00:28:16.320 I have two questions. First, is your production server using Midori?
00:28:38.130 Yes, it is.
00:28:50.450 What was the most difficult task in migrating your server to Midori?
00:29:06.420 The most significant challenge was starting from scratch. Since it's not built on Rack, we had to create scripts for initiating the server and write migration scripts even when Sequel was supported.
00:29:23.930 You also included Sequel in your Gemfile but didn't require it initially. It seems you applied metaprogramming to make everything asynchronous. Can you elaborate on how that functions?

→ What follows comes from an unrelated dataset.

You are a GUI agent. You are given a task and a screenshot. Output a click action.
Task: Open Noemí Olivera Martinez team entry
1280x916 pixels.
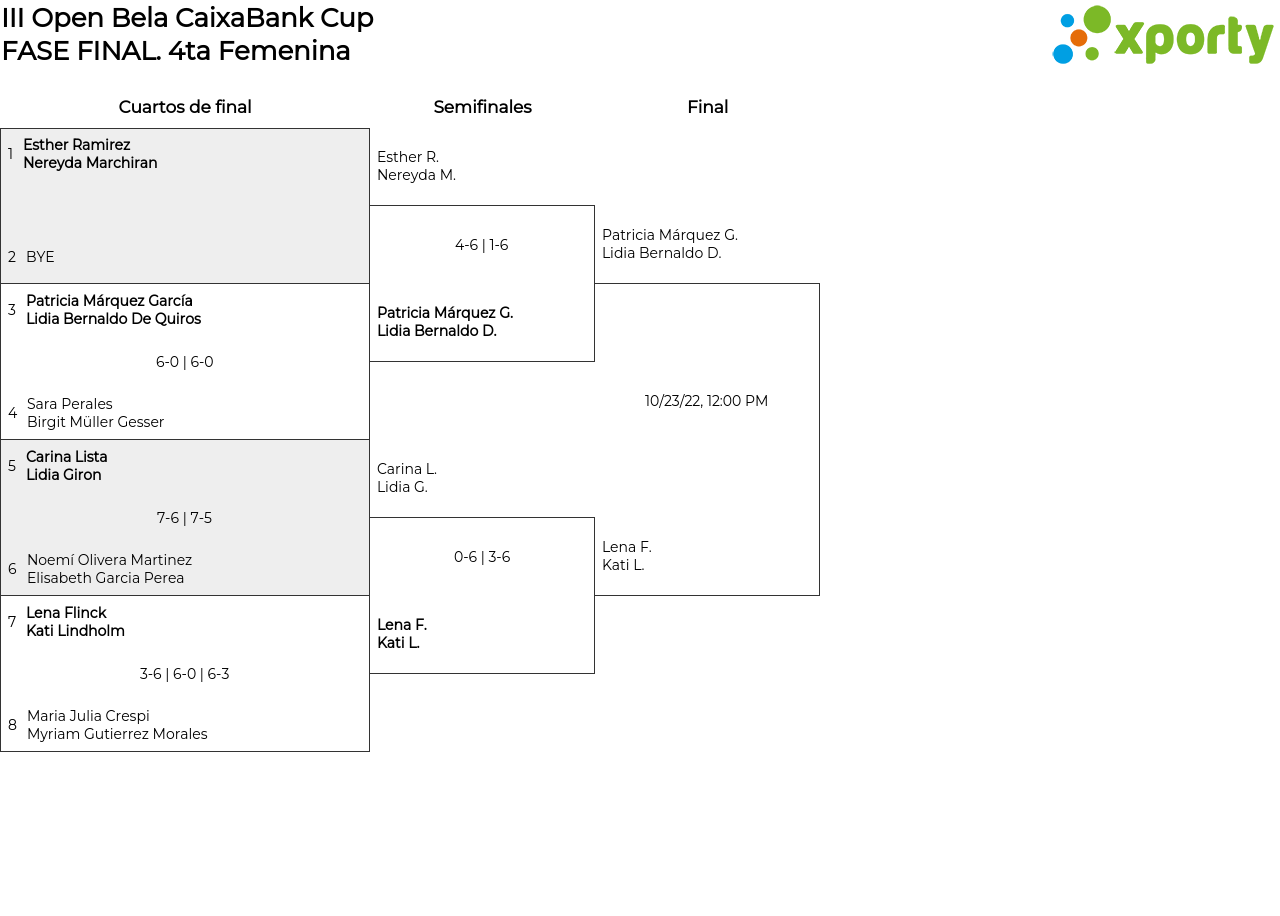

00:29:42.830 Indeed, while you don't need to require Sequel explicitly, invoking Midori necessitates Sequel. This arrangement ensures that the order of the gems and metaprogramming processes is respected.
00:30:02.590 However, the complexity of the metaprogramming incurs difficulties, which we worked out over two months to establish functionality.
00:30:19.055 What happens if the classes you modify change with version updates? Does this necessitate reworking your metaprogramming?
00:30:41.790 That's a significant concern, and we ensure we lock our versions to mitigate issues. Still, progress updates could break integrations, meaning we have to evaluate the metaprogramming code when original gems change.
00:31:03.250 What was the unresolved issue with EventMachine that you were worried about? You mentioned a bug lingering for four years.
00:31:22.920 The main challenge is that, when using an asynchronous server with EventMachine on Mac OS, it reaches about 200 requests per second, which is quite low.
00:31:41.200 That’s peculiar. I’ve had code running with EventMachine on Mac OS achieving 15,000 requests per second.
00:32:03.760 I’ve provided a minimal code example that illustrates this issue to the author of EventMachine.
00:32:20.420 There has already been an ongoing ticket regarding the EventMachine's problem.
00:32:34.030 They suggested they would address it in version 1.0, but that expectation has shifted to 1.4, and now it's at 1.3—it’s quite strange.
00:32:44.360 Is there a problem? Yes, it's likely that the subject hasn't been thoroughly examined, but I will investigate if I can replicate it.
00:32:59.750 I’ve been utilizing EventMachine without any issues, so I’ll run some tests to identify any inconsistencies.
00:33:15.970 Is there any other question? Thank you for your time. Enjoy your lunch!